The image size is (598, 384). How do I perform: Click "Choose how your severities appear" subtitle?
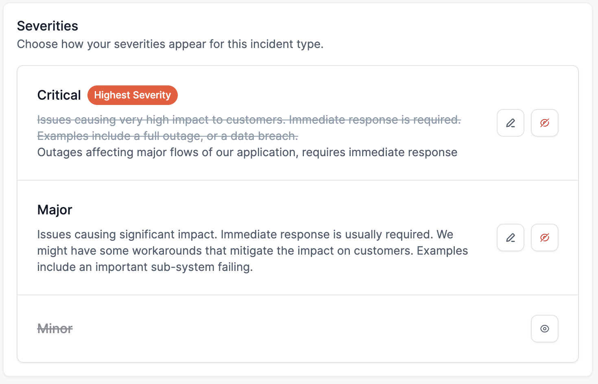coord(170,44)
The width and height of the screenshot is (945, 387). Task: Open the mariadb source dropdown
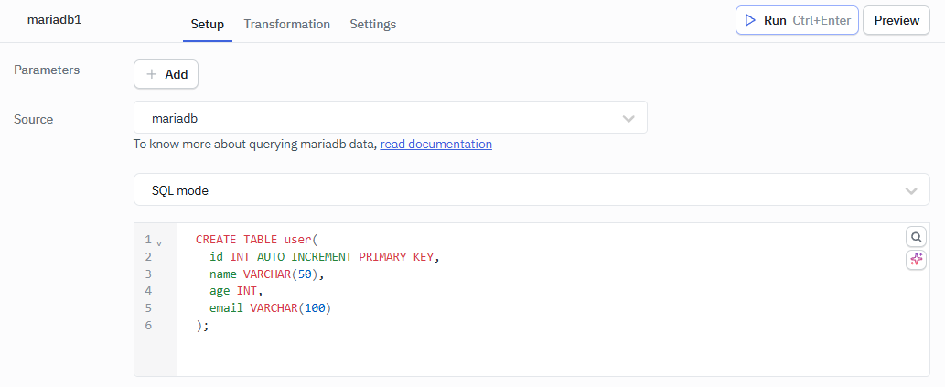coord(391,118)
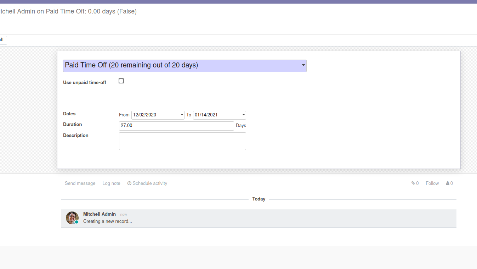Image resolution: width=477 pixels, height=269 pixels.
Task: Click Mitchell Admin's avatar picture
Action: [x=72, y=218]
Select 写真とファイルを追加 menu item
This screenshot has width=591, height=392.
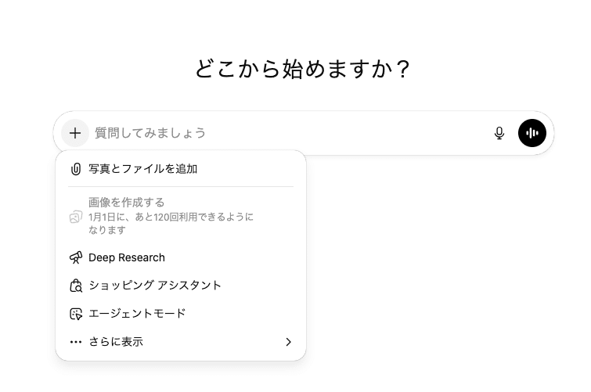pyautogui.click(x=143, y=169)
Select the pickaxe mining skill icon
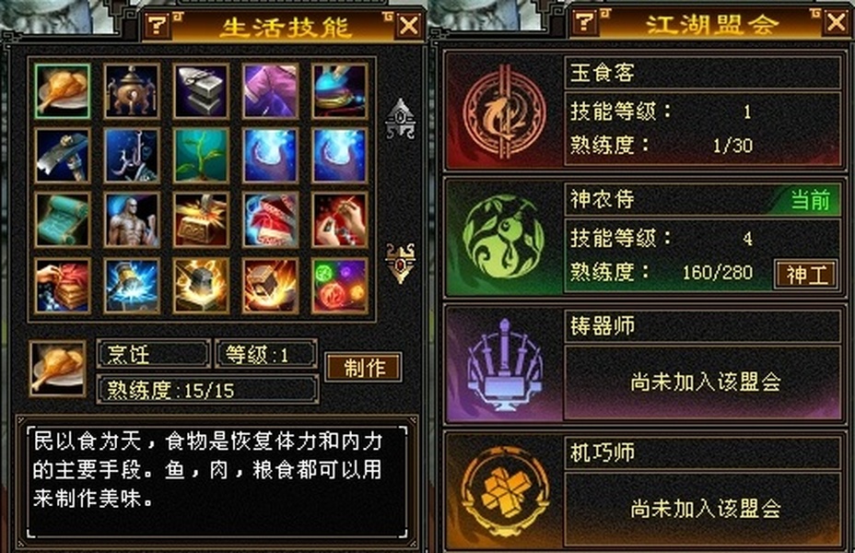This screenshot has width=855, height=553. (x=62, y=156)
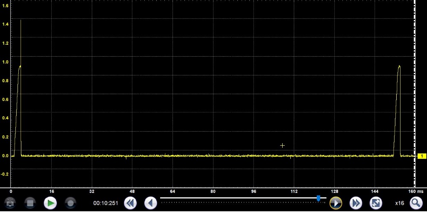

* * * *

» **Your goal**: The lines from the one containing "The width and" to the final line of the material, both ends included, should be retyped exactly and alone, with no pictures.

» **Task solution**:
The width and height of the screenshot is (945, 387). Task: Open the mariadb source dropdown
coord(391,118)
Image resolution: width=477 pixels, height=269 pixels.
Task: Click Mitchell Admin's avatar picture
Action: [x=72, y=218]
Select 写真とファイルを追加 menu item
This screenshot has width=591, height=392.
pyautogui.click(x=143, y=169)
Select the pickaxe mining skill icon
This screenshot has width=855, height=553. (x=62, y=156)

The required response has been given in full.